VR training is increasingly being adopted across various healthcare disciplines. There is significant potential for its widespread integration as a standard component of training practices to support staff. This integration would be especially beneficial for new staff members who have limited exposure to clinical environments. By providing realistic simulations and interactive learning experiences, VR training could play a crucial role in preventing serious incidents on wards and enhancing overall patient care.
Given the scarcity of research in this specific area, a systematic replication of our study could prove invaluable in testing the validity of our proposed aims and hypotheses. Systematic replications are generally more informative than literal or operational replications. They offer the advantage of uncovering new aspects and insights, as well as reassessing the primary objectives across varied subjects, measures, and other conditions without directly replicating the original study[37]. In future replications, prioritising a larger sample size will be crucial to ensure robust and generalisable results. Such an approach will not only validate the original proposal but also provide a more comprehensive understanding of any differences or consistencies across various subjects and measures.

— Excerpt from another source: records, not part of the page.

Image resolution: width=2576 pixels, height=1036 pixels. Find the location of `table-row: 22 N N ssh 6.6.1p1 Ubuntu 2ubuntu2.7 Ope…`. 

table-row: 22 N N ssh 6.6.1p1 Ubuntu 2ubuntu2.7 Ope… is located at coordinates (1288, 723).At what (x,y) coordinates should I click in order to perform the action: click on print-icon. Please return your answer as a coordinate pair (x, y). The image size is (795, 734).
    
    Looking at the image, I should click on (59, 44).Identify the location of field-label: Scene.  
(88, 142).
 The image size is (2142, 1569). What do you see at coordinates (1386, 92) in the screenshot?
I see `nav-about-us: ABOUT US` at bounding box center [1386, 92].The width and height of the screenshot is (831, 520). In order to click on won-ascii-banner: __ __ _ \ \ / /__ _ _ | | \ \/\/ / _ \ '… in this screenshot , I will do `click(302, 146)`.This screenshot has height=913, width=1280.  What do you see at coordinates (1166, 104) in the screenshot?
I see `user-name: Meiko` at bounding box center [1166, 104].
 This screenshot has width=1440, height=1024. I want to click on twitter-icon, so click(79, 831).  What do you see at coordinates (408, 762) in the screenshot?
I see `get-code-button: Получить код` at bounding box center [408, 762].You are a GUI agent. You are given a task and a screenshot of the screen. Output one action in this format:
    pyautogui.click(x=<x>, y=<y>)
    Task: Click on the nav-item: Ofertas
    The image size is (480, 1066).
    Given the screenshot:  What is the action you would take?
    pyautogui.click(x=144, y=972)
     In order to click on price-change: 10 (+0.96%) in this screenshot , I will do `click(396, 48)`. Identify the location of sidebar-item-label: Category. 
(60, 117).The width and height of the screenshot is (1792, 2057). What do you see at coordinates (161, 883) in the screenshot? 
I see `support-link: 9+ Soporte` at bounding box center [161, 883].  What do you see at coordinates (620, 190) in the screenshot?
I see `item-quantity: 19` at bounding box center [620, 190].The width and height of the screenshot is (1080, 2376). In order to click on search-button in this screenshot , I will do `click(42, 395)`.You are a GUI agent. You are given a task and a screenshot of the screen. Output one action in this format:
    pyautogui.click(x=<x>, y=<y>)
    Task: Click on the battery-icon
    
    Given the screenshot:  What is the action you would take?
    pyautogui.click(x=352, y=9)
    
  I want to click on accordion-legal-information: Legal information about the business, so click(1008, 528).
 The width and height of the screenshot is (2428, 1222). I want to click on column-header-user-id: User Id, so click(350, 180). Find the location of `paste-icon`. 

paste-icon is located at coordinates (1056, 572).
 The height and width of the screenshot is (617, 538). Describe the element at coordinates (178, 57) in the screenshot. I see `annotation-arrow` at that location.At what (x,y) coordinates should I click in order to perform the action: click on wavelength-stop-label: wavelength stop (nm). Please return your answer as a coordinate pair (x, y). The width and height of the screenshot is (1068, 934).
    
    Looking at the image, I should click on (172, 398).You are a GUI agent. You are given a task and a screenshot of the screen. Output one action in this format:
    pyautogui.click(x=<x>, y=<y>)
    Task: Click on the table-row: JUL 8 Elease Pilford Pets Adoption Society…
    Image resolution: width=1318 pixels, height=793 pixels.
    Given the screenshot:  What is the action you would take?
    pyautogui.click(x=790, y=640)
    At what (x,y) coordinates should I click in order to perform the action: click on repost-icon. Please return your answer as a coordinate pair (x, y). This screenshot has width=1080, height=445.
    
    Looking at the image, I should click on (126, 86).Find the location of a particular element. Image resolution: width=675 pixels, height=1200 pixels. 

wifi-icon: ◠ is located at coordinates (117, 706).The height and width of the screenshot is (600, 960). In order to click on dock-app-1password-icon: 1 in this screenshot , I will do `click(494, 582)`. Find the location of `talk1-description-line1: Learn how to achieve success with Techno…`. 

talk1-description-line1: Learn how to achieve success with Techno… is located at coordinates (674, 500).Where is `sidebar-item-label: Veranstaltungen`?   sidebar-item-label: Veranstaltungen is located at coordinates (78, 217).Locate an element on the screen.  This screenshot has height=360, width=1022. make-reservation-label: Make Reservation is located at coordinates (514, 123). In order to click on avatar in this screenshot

To date, there has been no research exploring the effectiveness and feasibility of VR training in reducing RPs on inpatient psychiatric wards. This study contributes to the growing body of literature assessing the efficacy of VR interventions in clinical settings. The results suggest that while VR is a promising tool for educational and therapeutic interventions, its impact on self-efficacy, anxiety, burnout, and compassion within a short-term application may be limited. Our study highlights the challenges associated with implementing such a programme, even though staff have rated its usability highly. With the advancement of VR technology, it’s possible to create diverse scenarios and simulations tailored to various healthcare environments. This progress can empower staff with better training and preparation for handling a wide array of situations. Future research should focus on longitudinal studies with larger sample sizes and more diverse populations to fully ascertain the potential benefits of VR in reducing RPs and enhancing psychological well-being among clinical practitioners.